RFC-0206: Deprecate stash | |
---|---|
Status | Accepted |
Areas |
|
Description | Deprecate the stash service and migrate clients to use a storage capability |
Issues | |
Gerrit change | |
Authors | |
Reviewers | |
Date submitted (year-month-day) | 2022-12-08 |
Date reviewed (year-month-day) | 2022-01-13 |
Summary
The stash service is unmaintained and the current implementation does not provide the properties it was initially created to deliver. This RFC proposes deprecating stash. We will migrate the clients using stash to Fuchsia's standard persistent storage capabilities then delete the three components serving the stash service.
Motivation
Stash is a simple persistence service originally created for use by platform components that need to access persistent mutable state early in the boot process, generally prior to software update.

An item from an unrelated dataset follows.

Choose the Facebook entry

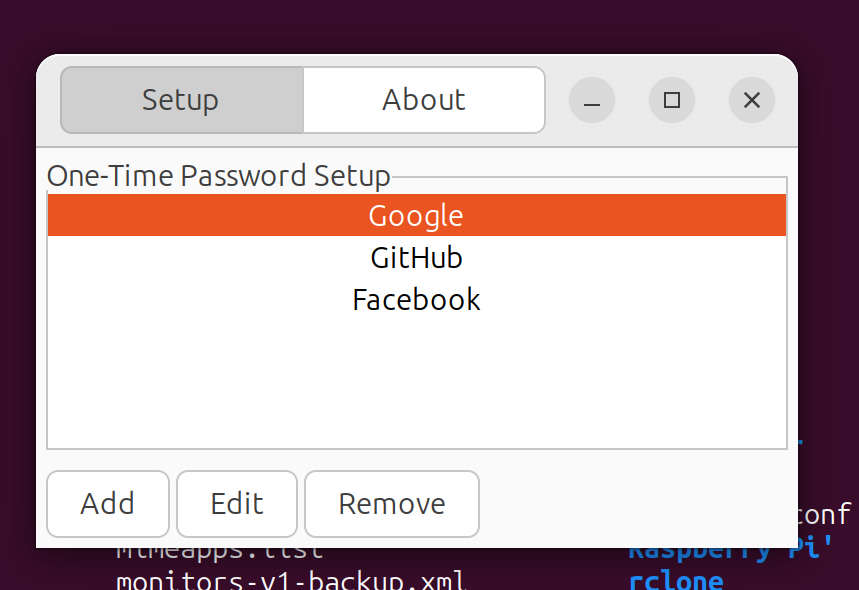click(417, 300)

As discussed in more detail below, three different variants of the stash protocol exist. All variants use the same underlying FIDL protocol and are implemented using the same binary. This document uses the word "stash" to cover all of these variants.

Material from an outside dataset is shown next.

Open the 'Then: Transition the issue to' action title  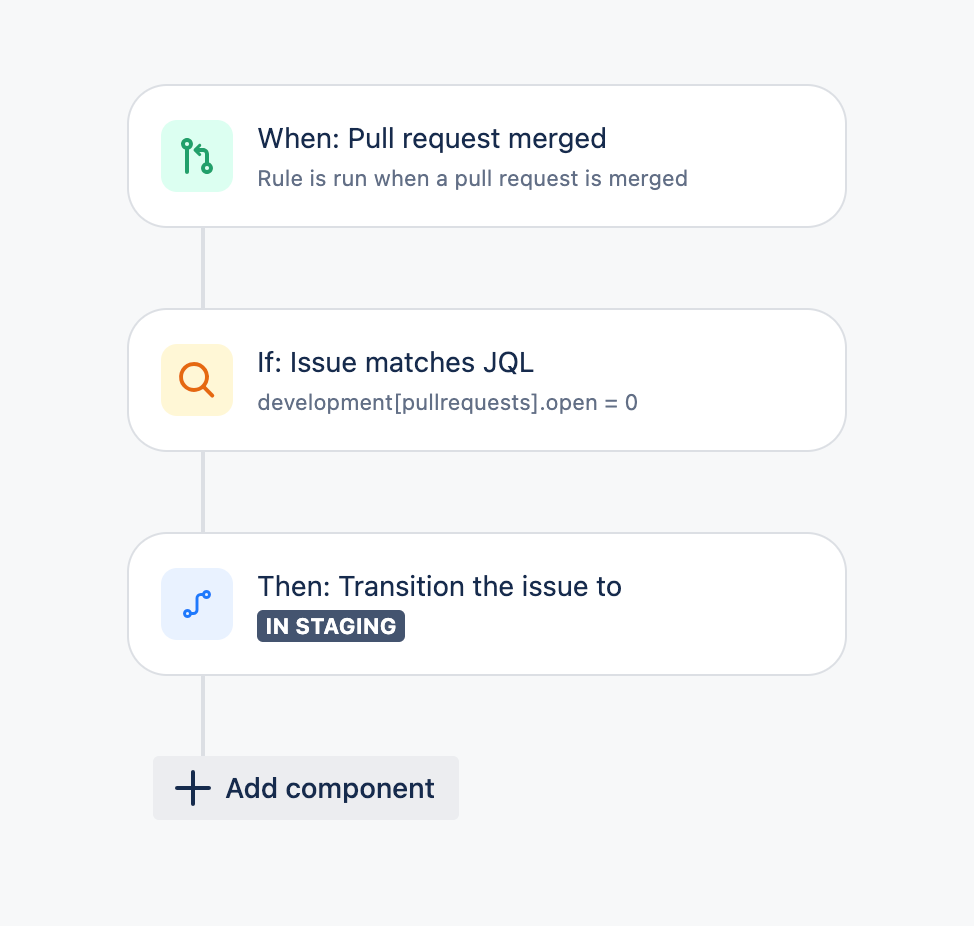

Each time Fuchsia reads persistent mutable state prior to software update is potentially an opportunity for an attacker to persist their access: If an attacker had gained full control of a device in a previous power cycle we must assume they were able to write arbitrary data into the device's persistent mutable state. A vulnerability in a code path that reads mutable data would potentially let this attacker-controlled data exploit the system in the next power cycle. When the read occurs early in the boot process the consequences can be even more severe; potentially the attacker can prevent a software update from occurring and therefore prevent the vulnerability from being patched.
Stash was intended to reduce the risk of this scenario by providing a simple and secure persistent mutable storage for use in early boot. Stash was intended to have three properties:
- Minimal - Stash should use a significantly smaller and simpler codebase than the full storage stack, making the implementation easier to review and reducing the risk of bugs.
- Easy to use - Stash should be easy for clients to use, reducing the risk of bugs in their integration with persistent mutable state.
- Secure - Since stash exists to improve the security of the system, its design and implementation should not introduce new security problems.
Currently stash is failing to provide most of these properties:
- Minimal - Stash is implemented as a FIDL server, on top of a serialization layer, on top of the standard filesystem (either fxfs or minfs on top of zxcrypt). Stash is no simpler than the standard storage stack. In theory it would be possible to migrate to a simpler storage implementation in the future without changing the FIDL interface, but there are no plans to do this.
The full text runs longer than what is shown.